Anne Hathaway and Diane Lane anchor a soapy neo-noir that jumps the shark so many times it just might hook you.
There aren’t enough maritime puns in the world to describe the roller coaster that is Matthew McConaughey’s latest showboating project, but even if there were — “Serenity” already used them all. The movie can best be described as a neo-noir soap opera about a man’s quest for a giant tuna, but it’s so over the top it nearly sinks under the weight of delicious insanity. There is a reason that women and gay men own the camp genre; machismo is so ubiquitous that a send-up doesn’t read as satire, at least not this one. The women are the only ones in on the joke, thanks to heavy hitters Anne Hathaway and Diane Lane. Hathaway moves like liquid dynamite, pouring sultriness into her every inch of screen time. She and Lane are the only ones who know how best to handle the ridiculous script: milk it for all it’s worth.
It’s an intentional ridiculousness, cultivated precisely by writer/director Steven Knight.
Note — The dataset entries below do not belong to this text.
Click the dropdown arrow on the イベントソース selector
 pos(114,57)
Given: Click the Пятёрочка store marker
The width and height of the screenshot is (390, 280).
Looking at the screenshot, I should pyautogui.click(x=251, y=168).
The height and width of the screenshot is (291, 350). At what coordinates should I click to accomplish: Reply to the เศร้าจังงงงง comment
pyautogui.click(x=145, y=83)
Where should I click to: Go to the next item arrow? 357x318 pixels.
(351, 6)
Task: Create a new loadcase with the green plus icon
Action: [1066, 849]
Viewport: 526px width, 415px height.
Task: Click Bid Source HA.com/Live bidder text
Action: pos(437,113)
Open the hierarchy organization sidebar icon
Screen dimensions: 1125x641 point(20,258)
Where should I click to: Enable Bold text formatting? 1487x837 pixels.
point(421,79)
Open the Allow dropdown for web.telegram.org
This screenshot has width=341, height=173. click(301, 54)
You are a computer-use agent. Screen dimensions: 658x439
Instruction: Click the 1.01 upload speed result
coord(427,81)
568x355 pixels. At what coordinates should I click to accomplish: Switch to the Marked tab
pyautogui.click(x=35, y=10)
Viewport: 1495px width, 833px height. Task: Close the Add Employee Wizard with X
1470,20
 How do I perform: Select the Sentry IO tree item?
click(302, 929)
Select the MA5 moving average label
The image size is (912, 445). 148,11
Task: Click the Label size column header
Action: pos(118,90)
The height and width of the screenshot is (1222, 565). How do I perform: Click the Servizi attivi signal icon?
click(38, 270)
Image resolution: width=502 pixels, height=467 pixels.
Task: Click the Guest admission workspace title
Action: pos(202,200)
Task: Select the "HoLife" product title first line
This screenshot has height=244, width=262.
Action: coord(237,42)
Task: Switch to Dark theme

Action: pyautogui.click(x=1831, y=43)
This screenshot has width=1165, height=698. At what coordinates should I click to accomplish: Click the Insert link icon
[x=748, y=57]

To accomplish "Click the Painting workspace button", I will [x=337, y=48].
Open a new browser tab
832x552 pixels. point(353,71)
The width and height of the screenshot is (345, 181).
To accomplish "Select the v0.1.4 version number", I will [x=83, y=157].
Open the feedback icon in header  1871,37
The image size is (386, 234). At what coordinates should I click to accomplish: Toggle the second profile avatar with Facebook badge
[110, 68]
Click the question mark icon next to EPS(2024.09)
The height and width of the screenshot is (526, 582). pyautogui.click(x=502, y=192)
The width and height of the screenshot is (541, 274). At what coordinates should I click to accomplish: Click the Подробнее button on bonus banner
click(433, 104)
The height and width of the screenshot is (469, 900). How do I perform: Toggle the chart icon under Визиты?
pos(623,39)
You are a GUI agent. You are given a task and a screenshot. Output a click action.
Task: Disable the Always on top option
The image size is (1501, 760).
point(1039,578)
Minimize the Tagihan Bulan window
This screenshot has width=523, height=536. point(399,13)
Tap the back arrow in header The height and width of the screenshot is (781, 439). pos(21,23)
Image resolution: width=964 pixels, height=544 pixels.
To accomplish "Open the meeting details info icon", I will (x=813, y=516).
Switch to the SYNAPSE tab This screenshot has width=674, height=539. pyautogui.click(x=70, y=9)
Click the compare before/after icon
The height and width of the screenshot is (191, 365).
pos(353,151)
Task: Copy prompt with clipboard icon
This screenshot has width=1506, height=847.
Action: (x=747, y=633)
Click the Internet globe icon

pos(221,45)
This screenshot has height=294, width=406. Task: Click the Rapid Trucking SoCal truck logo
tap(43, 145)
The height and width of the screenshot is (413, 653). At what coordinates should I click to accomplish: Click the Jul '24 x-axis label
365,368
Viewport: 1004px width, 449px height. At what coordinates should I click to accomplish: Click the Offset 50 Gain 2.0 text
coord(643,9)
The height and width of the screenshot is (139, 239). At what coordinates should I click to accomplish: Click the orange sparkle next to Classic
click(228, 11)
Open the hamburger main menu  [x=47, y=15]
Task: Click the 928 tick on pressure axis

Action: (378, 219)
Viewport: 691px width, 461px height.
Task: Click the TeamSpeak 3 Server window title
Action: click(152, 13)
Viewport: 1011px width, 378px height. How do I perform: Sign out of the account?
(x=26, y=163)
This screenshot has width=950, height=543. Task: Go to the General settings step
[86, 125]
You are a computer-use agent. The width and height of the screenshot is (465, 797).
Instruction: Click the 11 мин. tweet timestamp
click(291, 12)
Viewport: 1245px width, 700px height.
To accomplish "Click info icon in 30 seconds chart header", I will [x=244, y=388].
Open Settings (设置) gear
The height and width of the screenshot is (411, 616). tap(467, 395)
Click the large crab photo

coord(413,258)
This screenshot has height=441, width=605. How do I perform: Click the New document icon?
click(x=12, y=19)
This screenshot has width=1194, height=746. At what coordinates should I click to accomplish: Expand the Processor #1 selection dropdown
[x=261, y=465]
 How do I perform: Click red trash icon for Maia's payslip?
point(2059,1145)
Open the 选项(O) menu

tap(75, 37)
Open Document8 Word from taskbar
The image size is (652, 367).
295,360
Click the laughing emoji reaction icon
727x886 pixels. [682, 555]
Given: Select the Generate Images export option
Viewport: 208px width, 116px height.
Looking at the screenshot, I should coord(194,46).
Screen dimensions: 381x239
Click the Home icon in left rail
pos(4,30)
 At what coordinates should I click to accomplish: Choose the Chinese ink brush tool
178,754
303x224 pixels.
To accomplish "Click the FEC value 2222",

As a screenwriter, Knight earned critical success with “Eastern Promises” (2007), “Dirty Pretty Things” (2002), and as the creator of the BBC series “Peaky Blinders.” This is his third time directing his own script, most successfully with 2014’s Tom Hardy-starring “Locke.” As the many course corrections of “Serenity” unfold, leading up to one big reveal that explains the movie’s arch tone, it is clear that Knight is entirely in control, though perhaps not in his right mind.